▸ **Exercise prompt**:
Filter the data for "computer" and copy matching lines.

▸ **Stored data**:
%%

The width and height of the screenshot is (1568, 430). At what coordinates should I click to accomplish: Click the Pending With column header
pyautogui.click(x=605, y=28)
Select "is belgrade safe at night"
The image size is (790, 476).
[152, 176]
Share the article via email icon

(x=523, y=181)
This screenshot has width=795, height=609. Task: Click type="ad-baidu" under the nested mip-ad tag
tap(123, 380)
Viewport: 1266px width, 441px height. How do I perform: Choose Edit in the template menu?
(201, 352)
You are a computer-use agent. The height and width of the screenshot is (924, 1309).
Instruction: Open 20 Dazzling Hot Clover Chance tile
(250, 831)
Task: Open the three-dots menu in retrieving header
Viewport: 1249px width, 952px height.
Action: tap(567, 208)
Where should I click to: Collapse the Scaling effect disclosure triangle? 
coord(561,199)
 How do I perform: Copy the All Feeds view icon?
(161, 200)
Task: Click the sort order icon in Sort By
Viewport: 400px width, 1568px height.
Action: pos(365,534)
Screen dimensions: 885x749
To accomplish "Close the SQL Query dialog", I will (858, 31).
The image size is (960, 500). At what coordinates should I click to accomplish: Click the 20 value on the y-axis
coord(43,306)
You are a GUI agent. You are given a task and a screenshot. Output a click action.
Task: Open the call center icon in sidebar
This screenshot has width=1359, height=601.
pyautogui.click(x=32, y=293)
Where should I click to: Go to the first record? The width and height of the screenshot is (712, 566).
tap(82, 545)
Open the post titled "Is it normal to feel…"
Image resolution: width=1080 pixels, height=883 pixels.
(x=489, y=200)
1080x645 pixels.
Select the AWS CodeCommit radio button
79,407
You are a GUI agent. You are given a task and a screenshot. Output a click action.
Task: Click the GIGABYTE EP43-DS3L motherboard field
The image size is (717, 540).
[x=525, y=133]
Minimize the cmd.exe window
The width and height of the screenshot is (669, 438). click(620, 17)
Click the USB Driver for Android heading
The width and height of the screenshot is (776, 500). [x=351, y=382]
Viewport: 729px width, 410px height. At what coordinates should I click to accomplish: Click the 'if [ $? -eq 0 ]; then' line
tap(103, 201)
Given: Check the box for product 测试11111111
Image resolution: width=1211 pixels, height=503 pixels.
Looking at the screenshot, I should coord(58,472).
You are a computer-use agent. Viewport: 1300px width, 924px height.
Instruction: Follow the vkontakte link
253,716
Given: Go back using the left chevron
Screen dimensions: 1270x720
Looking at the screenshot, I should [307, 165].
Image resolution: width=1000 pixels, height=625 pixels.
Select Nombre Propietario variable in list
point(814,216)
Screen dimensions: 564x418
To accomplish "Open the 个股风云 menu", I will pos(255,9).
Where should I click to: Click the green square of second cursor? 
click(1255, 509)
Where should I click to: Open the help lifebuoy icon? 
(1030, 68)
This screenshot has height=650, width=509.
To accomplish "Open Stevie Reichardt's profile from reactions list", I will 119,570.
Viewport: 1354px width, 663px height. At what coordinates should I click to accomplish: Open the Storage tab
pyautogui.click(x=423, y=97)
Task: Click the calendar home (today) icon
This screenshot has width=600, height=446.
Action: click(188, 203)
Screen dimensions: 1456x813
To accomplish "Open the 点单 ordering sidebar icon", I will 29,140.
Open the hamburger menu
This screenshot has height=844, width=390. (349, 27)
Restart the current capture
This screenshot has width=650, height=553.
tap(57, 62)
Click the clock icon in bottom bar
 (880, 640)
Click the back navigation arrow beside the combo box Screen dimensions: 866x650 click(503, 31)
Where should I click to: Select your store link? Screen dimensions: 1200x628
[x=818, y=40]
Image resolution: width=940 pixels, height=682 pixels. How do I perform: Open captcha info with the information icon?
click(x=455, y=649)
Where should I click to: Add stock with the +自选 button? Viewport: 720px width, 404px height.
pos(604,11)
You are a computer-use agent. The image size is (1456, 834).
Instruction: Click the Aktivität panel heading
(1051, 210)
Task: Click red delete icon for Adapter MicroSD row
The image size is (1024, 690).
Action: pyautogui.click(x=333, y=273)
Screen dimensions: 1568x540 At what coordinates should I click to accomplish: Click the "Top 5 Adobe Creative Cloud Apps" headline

%%

▸ **Answer for the task**:
You are a computer-use agent. The height and width of the screenshot is (924, 1309).
You are a computer-use agent. Viewport: 1300px width, 924px height.
You are a computer-use agent. The image size is (1456, 834).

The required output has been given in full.